Participants in the University of Strathclyde survey cite having to navigate narrow corridors and walkways to reach ‘clean’ workstations and expressed concerns that spatial separation was no guarantee of safety from contracting coronavirus when hot-desking arrangements were still in force. Many were fearful at having to utilise shared public facilities such as toilets, and very few reported being given PPE or adequate quantities of hand sanitisers and other cleaning products.

On top of these practices, large on-premise contact centres risk potentially spreading infection through the heating and ventilation systems used to circulate air and control the environment of their large open plan office spaces.

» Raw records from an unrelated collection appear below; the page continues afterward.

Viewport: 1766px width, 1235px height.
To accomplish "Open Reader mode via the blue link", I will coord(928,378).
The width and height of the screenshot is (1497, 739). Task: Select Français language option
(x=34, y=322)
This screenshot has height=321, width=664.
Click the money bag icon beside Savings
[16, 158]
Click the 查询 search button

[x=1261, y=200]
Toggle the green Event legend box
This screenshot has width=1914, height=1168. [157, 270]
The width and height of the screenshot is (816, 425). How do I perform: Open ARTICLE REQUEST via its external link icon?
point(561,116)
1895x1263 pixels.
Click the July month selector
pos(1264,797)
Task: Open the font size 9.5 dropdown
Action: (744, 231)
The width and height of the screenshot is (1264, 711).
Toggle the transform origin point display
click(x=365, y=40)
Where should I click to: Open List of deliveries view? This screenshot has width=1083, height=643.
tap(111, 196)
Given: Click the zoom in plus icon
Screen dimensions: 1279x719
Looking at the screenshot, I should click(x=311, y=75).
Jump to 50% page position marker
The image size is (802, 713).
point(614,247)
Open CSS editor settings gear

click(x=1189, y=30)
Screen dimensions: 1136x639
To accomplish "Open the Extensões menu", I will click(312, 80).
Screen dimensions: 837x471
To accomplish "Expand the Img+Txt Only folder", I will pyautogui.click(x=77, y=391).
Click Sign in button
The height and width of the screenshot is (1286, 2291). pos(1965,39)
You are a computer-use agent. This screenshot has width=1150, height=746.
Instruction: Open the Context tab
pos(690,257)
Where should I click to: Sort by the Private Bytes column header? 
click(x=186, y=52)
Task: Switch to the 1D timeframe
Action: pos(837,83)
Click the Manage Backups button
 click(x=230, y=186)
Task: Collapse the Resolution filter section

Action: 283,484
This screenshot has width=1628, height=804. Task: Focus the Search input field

With 78 percent of contact centre workers saying they dread turning up for work because they fear catching COVID-19 at their workplace, it’s time for the industry to fast track home working models that both protect employees and assure operational continuity.

Contact centres feel the strain

The immediacy and speed of the current crisis has undoubtedly put contact centres under significant strain. The impact of COVID-19 has seen call volumes jump significantly; 60 per cent of the workers who participated in the University of Strathclyde survey report having experienced increased call volumes from customers with COVID-19 related concerns, anxieties, and queries.

Meanwhile, contact centres have had to recalibrate service delivery in the face of a workforce depleted through illness or the need to self-isolate – placing considerable additional performance strain on remaining frontline workers.

With manpower resources stretched to the limit, contact centres cannot risk further employees contracting coronavirus at locations that have the potential to become major centres of transmission.

Safeguarding people and operational continuity

Contact centres around the globe have been caught out by government-imposed lockdown and social distancing measures. A scenario that has been exacerbated by the fact that many firms are not set up for remote operations.

Yet today’s cloud technologies make it fast and easy for contact centres to transition seamlessly from legacy on-site technologies and rapidly move the organisation to a distributed home working model. Providing the flexibility contact centres need to cater for agents working securely and compliantly from home, these cloud powered contact centre solutions can literally be deployed in a matter of days.

All that remains for contact centre management teams is to initiate new working internal procedures, outlining the responsibilities and chain of command that clarify how remote workers can continue to provide an excellent experience for customers.

Ultimately, the current public health crisis offers UK contact centres an unprecedented opportunity to accelerate the digital transformation that will enable them to evolve their existing operations into value-driven customer engagement hubs.

Looking to the future

Initiating a new era of flexible ‘at home’ working policies could well prove pivotal for the industry in the months and years ahead. Here in the UK, COVID-19 has provided contact centres with a unique chance to stress test, at speed, new ways of working that will ultimately help to address the more traditional challenges of reducing agent churn and enhancing employee motivation – while ensuring employee wellbeing for the duration of the current crisis.

One thing is for sure, the capabilities offered by today’s cloud-based contact centre platforms will make it easy to initiate a truly flexible industry that’s able to maintain complete visibility of their remote agents’ wellbeing and workload.